[Data for this exercise]
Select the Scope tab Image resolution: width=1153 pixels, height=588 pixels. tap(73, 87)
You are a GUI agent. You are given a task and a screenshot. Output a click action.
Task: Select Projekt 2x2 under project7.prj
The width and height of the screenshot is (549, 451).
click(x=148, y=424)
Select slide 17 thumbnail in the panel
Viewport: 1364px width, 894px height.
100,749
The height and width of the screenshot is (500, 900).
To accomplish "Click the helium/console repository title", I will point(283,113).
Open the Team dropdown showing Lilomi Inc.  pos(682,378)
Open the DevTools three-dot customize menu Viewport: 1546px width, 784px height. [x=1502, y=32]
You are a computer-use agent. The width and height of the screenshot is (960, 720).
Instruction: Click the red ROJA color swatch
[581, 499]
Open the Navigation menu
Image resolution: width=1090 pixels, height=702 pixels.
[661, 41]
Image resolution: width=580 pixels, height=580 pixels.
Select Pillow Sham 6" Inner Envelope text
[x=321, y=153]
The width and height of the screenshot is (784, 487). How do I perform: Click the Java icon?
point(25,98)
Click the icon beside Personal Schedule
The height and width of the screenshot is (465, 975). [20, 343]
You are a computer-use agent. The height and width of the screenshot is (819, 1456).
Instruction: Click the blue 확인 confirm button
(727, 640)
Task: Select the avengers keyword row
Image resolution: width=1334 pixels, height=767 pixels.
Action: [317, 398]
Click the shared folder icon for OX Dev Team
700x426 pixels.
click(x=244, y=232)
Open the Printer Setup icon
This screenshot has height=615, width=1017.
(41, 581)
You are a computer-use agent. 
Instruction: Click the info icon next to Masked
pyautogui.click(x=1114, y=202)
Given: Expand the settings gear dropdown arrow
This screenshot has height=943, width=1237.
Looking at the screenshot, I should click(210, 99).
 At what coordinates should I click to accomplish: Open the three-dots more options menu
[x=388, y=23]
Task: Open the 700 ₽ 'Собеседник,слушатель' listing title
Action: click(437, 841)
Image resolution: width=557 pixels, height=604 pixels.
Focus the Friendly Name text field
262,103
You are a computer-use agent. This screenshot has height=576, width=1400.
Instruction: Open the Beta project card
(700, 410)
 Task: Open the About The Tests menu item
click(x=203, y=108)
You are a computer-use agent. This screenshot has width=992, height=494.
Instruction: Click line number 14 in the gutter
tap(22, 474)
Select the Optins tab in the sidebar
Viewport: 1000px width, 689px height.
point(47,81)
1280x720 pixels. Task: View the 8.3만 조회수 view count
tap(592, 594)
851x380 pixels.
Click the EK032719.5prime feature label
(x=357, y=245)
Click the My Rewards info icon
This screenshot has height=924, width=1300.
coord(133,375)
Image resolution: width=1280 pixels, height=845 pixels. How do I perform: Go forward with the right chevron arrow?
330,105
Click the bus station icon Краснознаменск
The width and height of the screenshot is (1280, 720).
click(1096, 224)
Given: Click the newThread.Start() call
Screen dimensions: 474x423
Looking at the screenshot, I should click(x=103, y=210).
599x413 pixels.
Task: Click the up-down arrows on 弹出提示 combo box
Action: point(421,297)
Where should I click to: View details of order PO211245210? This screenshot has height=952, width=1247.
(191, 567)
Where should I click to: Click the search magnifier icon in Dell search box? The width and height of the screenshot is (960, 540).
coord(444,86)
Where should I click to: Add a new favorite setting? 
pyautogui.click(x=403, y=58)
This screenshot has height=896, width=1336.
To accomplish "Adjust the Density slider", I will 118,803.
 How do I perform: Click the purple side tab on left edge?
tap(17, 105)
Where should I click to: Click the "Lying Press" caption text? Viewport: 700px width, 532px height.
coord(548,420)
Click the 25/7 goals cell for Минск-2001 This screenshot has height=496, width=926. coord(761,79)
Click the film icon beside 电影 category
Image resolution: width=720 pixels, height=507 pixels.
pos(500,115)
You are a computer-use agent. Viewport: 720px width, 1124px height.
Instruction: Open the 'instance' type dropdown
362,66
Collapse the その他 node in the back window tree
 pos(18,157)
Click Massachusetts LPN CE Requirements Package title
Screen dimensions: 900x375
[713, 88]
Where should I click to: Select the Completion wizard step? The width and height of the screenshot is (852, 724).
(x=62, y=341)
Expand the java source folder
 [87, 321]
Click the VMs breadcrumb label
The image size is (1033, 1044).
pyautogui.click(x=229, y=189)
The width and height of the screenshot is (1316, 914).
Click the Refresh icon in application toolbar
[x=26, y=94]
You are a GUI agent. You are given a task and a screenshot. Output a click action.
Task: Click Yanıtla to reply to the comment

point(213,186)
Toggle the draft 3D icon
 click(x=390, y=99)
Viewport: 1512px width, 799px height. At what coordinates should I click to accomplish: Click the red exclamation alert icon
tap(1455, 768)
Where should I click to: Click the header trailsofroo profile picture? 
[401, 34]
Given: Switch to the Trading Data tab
[/Data for this exercise]
#### Exercise objective
Go through the records and pull out each line that includes the word "computer".

#### Task solution
You are a computer-use agent. The width and height of the screenshot is (960, 720).
You are a computer-use agent. The height and width of the screenshot is (819, 1456).
You are a computer-use agent. 
You are a computer-use agent. This screenshot has height=576, width=1400.
You are a computer-use agent. This screenshot has width=992, height=494.
You are a computer-use agent. Viewport: 720px width, 1124px height.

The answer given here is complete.